Don DeMarco se inclinó hacia ella y gentilmente le apartó algunas hebras de pelo de la cara. El gesto inesperado la hizo apartarse de él, y algo afilado le arañó desde la sien a la comisura del ojo. El borde del anillo de él debía haberle arañado la piel. Jadeó por el súbito dolor, alzando la mano para cubrir el daño con su palma.

Él se puso de pie tan rápidamente que su taza de té cayó al suelo, haciéndose pedazos y derramando su contenido. El charco tomó la amenazadora forma de un león.

Al instante el corazón de Isabella palpitó temerosamente, e inclinó la cabeza hacia arriba para mirar al don. Los ojos de él llameaban peligrosamente, su boca parecía cruel, cortada con una mueca, y ese curioso gruñido retumbaba en su garganta. Las cicatrices a lo largo de su mejilla se volvieron rojas y vívidas. Una vez más la extraña apariencia del león se emborronó con la cara de él haciendo que por un momento estuviera mirando a una bestia y no a un hombre.

– ¿Qué ve ahora, Signorina Vernaducci? -exigió él, una especie de furia recorría su cuerpo, llenando la habitación de peligro. Incluso el halcón en su percha agitó las alas con alarma. Los dedos de Don DeMarco se entelazaron con el pelo de la nuca de ella, manteniéndola inmóvil, reteniéndola prisionera.

Parpadeó hacia él, volviendo a enfocarle, insegura de qué había hecho para ganarse semejante reacción.

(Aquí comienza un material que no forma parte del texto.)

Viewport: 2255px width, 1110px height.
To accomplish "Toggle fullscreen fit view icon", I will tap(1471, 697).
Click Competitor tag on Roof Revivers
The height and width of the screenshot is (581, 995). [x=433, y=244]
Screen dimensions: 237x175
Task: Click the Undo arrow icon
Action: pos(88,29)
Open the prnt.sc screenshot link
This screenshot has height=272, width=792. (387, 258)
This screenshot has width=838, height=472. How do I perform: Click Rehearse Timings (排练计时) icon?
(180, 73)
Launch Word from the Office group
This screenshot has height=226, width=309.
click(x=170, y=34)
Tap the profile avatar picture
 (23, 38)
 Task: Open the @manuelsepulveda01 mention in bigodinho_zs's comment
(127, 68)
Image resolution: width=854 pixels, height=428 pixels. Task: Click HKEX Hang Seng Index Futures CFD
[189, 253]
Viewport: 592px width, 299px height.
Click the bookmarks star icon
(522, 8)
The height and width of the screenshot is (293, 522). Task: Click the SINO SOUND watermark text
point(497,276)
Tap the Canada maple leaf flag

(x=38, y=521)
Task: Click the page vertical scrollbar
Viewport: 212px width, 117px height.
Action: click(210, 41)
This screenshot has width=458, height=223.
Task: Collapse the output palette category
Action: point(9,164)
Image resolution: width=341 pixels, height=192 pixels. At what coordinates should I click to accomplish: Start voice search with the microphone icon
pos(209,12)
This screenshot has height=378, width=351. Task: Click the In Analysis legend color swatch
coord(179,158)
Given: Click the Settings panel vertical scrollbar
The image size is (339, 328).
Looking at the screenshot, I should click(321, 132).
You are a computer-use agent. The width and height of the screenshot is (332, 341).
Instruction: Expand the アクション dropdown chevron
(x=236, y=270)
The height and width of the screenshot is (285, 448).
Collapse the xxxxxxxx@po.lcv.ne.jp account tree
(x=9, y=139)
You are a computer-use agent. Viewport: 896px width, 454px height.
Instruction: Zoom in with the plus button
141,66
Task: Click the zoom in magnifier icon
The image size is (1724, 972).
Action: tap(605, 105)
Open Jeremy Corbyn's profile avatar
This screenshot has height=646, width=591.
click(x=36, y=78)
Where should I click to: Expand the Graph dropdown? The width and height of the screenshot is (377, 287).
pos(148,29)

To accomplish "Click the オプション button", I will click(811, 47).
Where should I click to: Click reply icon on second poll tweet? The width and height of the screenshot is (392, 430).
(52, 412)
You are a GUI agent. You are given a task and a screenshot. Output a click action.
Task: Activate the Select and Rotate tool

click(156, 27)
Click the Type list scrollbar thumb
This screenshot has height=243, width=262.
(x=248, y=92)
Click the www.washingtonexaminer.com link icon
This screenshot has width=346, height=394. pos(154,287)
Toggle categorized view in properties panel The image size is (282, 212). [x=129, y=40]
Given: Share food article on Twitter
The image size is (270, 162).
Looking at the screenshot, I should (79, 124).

– Lo lamento, signore, si le he ofendido de algún modo. No pretendía insultar. -En realidad ni siquiera recordaba qué había dicho que hubiera podido molestarle. Los dedos de él era un apretado puño entre su pelo, aunque no había presión, solo el filo del anillo uniéndose en su piel. Permaneció muy quieta.

– No ha respondido a mi pregunta -Su voz era pura amenaza.

– Le veo a usted, signore. -Miró fijamente a sus ojos gatunos.

Don DeMarco permaneció inmóvil, su mirada fija en la de ella. Ella podía oir su propia respiración, sentía su corazón palpitar. Él dejó escapar el aliento lentamente.

– No me ha ofendido. -Sus dejos abandonaron el pelo de ella reluctantemente.

– ¿Por qué entonces está tan molesto? -preguntó ella, asombrada por su extraño comportamiento. Su piel palpitaba donde el anillo la había pinchado.

Los dedos de él se posaron alrededor de su delgada muñeca, apartándole la mano de la sien. Un delgado rastro de sangre corría hacia abajo por su cara.